Efeitos das nanoformas de prata no ambiente

O Regulamento REACH da UE tem sido utilizado para produzir mais informações sobre as propriedades dos nanomateriais. Os nanomateriais de prata são utilizados em vários produtos de consumo, tais como roupas, vestuário para pessoal médico e cosméticos devido às propriedades antimicrobianas que mantêm os materiais limpos, ajudando assim a prolongar a sua vida útil.
 

Falta de informações sobre os efeitos das nanoformas de prata no ambiente

Para analisar os potenciais efeitos dos nanomateriais de prata no ambiente, os Países Baixos decidiram incluir a prata no processo de avaliação de substâncias no âmbito do REACH em 2014. A avaliação de substâncias é utilizada para clarificar se uma substância representa um risco para a saúde humana ou para o ambiente.

As empresas que registaram a prata ao abrigo do REACH alegaram que a forma iónica da prata poderia ser considerada o pior cenário ao avaliar os riscos para o ambiente.
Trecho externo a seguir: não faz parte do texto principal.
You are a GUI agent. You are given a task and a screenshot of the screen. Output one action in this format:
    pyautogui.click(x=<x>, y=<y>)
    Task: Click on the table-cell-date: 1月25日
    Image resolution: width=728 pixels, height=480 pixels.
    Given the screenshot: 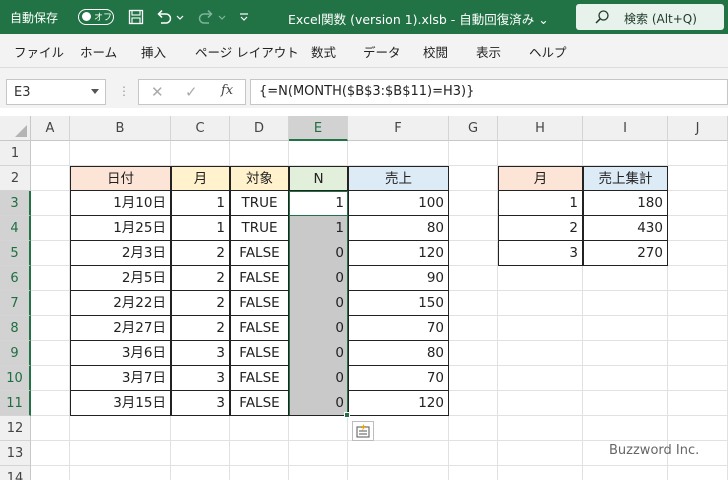 What is the action you would take?
    pyautogui.click(x=120, y=228)
     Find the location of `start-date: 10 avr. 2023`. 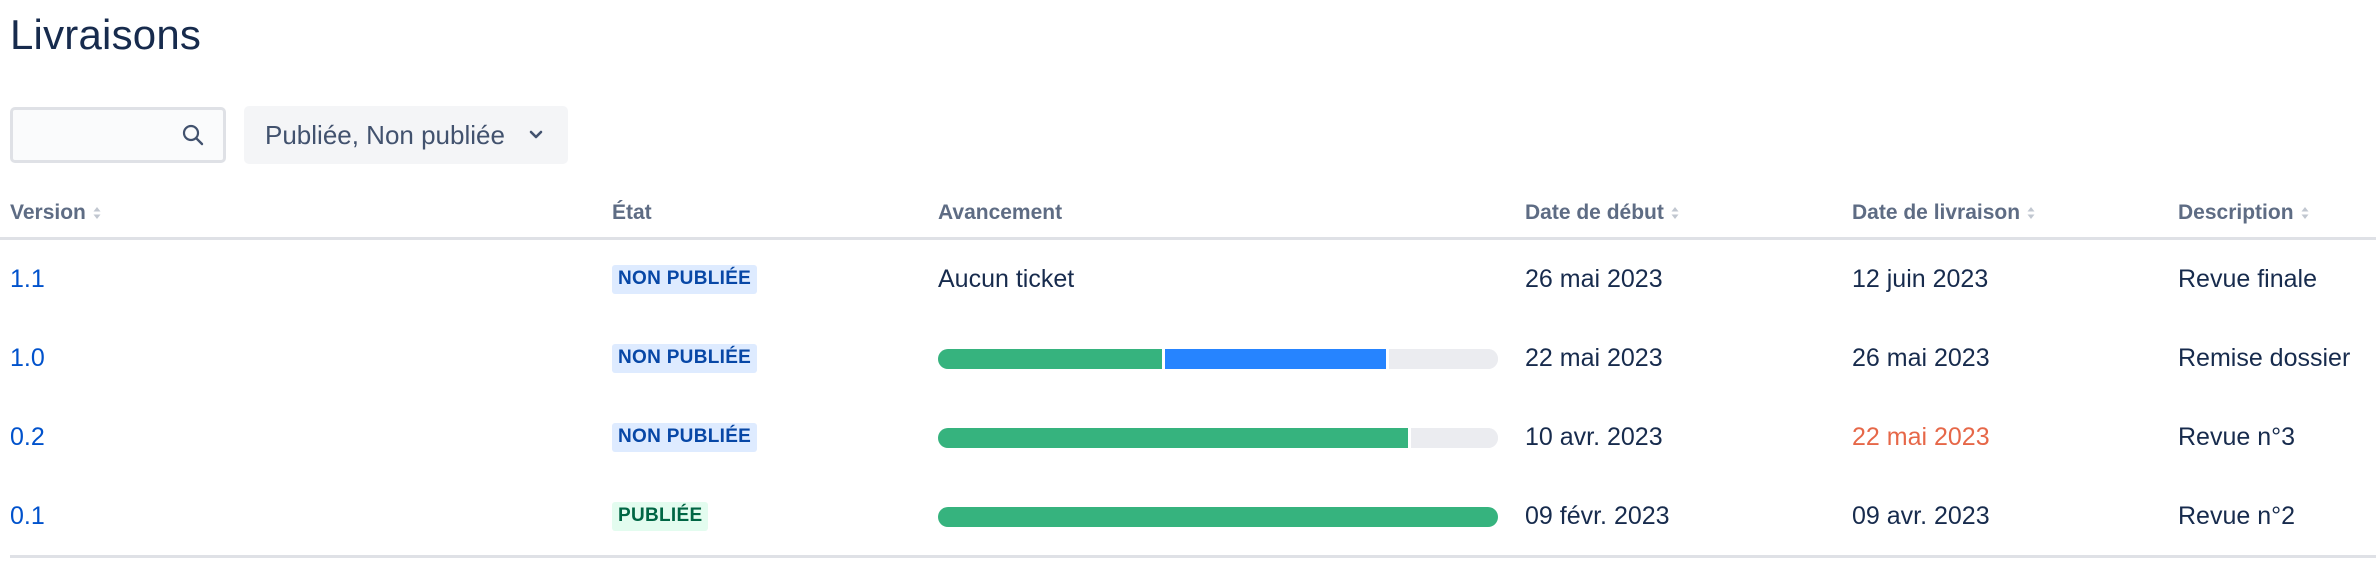

start-date: 10 avr. 2023 is located at coordinates (1594, 437).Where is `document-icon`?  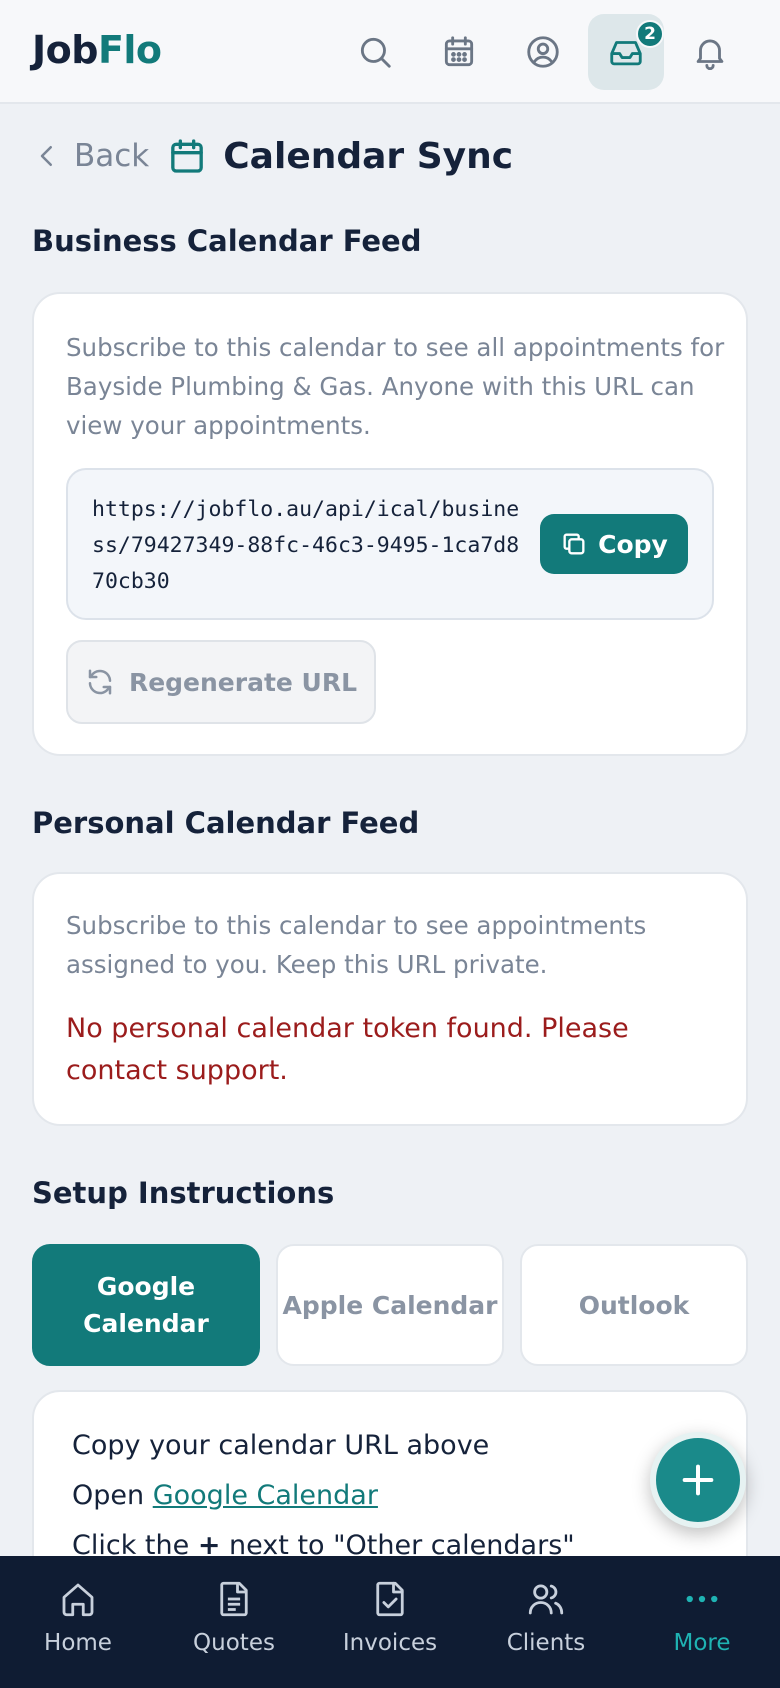 document-icon is located at coordinates (234, 1599).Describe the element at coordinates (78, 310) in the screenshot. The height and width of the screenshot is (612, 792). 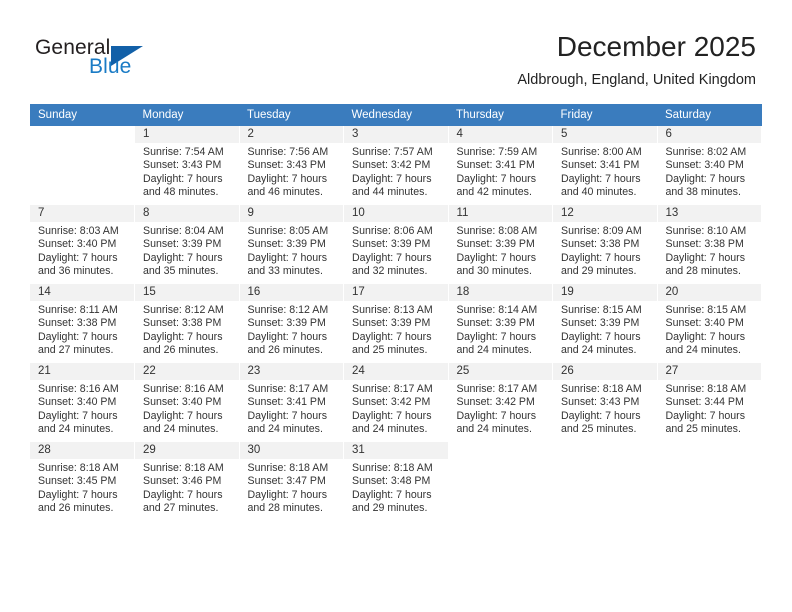
I see `day-detail-sunrise: Sunrise: 8:11 AM` at that location.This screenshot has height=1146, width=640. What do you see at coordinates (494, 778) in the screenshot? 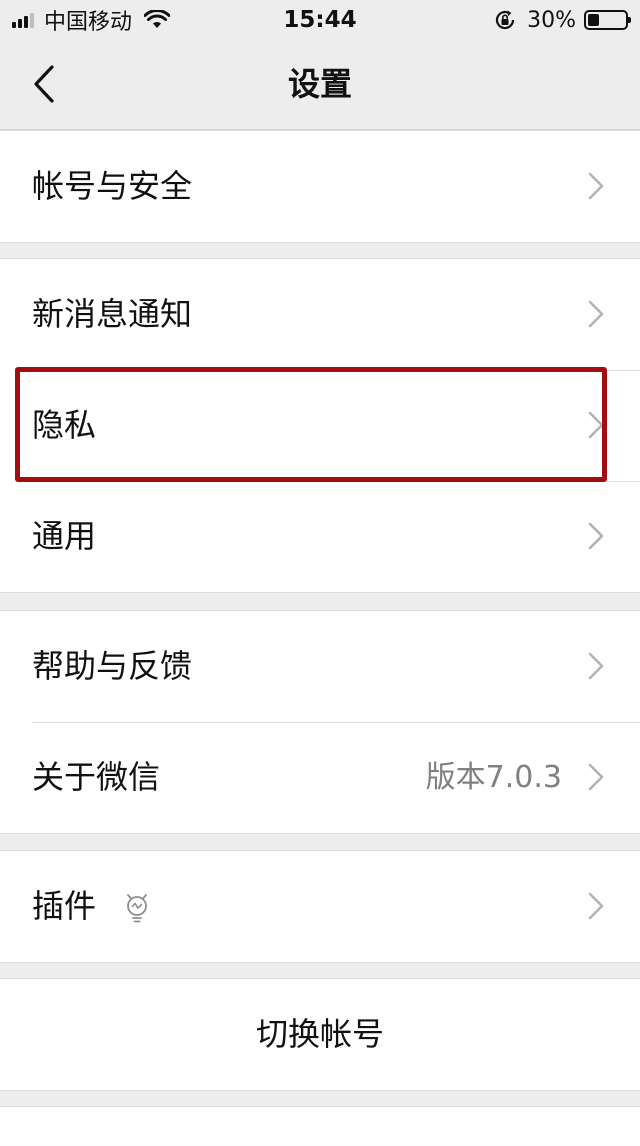
I see `version-value: 版本7.0.3` at bounding box center [494, 778].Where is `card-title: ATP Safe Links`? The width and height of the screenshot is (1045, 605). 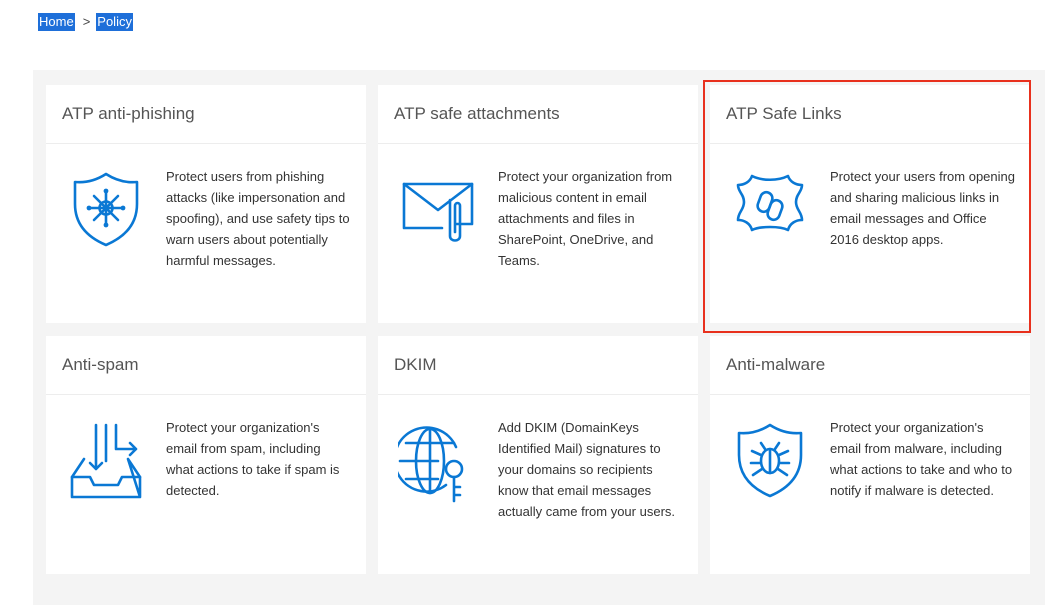 card-title: ATP Safe Links is located at coordinates (870, 114).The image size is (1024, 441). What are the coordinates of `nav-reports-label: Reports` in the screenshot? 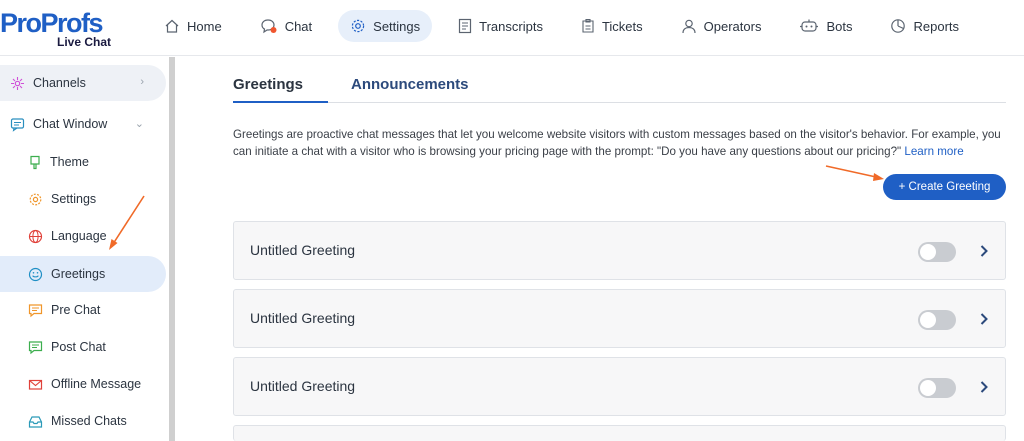 It's located at (936, 26).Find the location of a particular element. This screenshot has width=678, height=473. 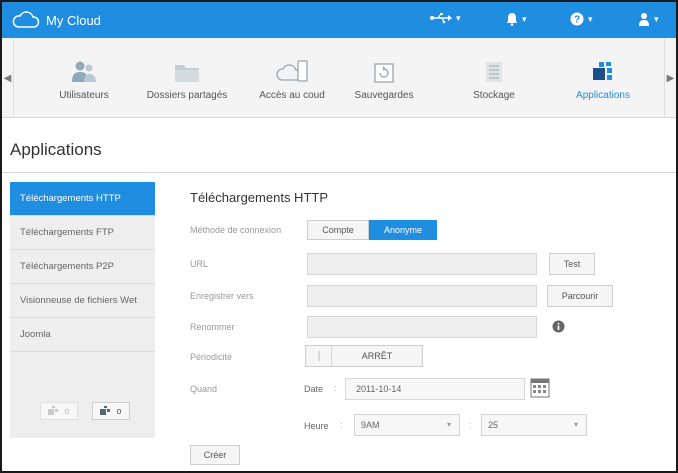

cloud-logo-icon is located at coordinates (26, 20).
Por outro lado, as autoridades tinham provas de que, em alguns casos, as nanoformas de prata seriam mais nocivas para o ambiente do que as formas iónicas. A situação foi ainda dificultada pela escassez de informações suficientes por parte das empresas relativamente à identidade das nanoformas de prata colocadas no mercado da UE.
 

Quais foram as informações adicionais solicitadas?

Em julho de 2016, uma análise exaustiva das informações disponíveis sobre a prata levou a uma decisão relativa à avaliação da substância. Foi solicitado às empresas que registaram nanoformas de prata que fornecessem:

  • uma clarificação de que nanoformas de prata específicas foram abrangidas pelo seu registo; e
  • mais informações sobre as propriedades físico-químicas das nanoformas de prata.

As empresas também tinham de facultar informações sobre as seguintes propriedades ambientais das nanoformas de prata:

  • toxicidade para as algas;
  • toxicidade a longo prazo em invertebrados aquáticos; e
  • toxicidade para micro-organismos do solo.

Para todos os ensaios solicitados, foram fornecidas aos registantes instruções detalhadas relativamente à condução do estudo de modo a diferenciar os efeitos das nanoformas de prata dos efeitos da prata iónica, bem como para garantir que o ensaio seria realizado de forma adequada à avaliação dos nanomateriais.

Para além das informações relativas aos perigos ecotoxicológicos, foi solicitado aos registantes que fornecessem informações relativas às utilizações de cada nanoforma, de modo a que se pudesse realizar uma avaliação adequada dos riscos.
 

Quais são os resultados?

Os registantes tiveram de fornecer informações sobre a caracterização das suas nanoformas de prata, os resultados dos seus estudos ecotoxicológicos e as utilizações das nanoformas até julho de 2017. Os Países Baixos dispõem de 12 meses a contar da data de receção das informações adicionais para proceder à avaliação e chegar a um acordo sobre o caminho a seguir.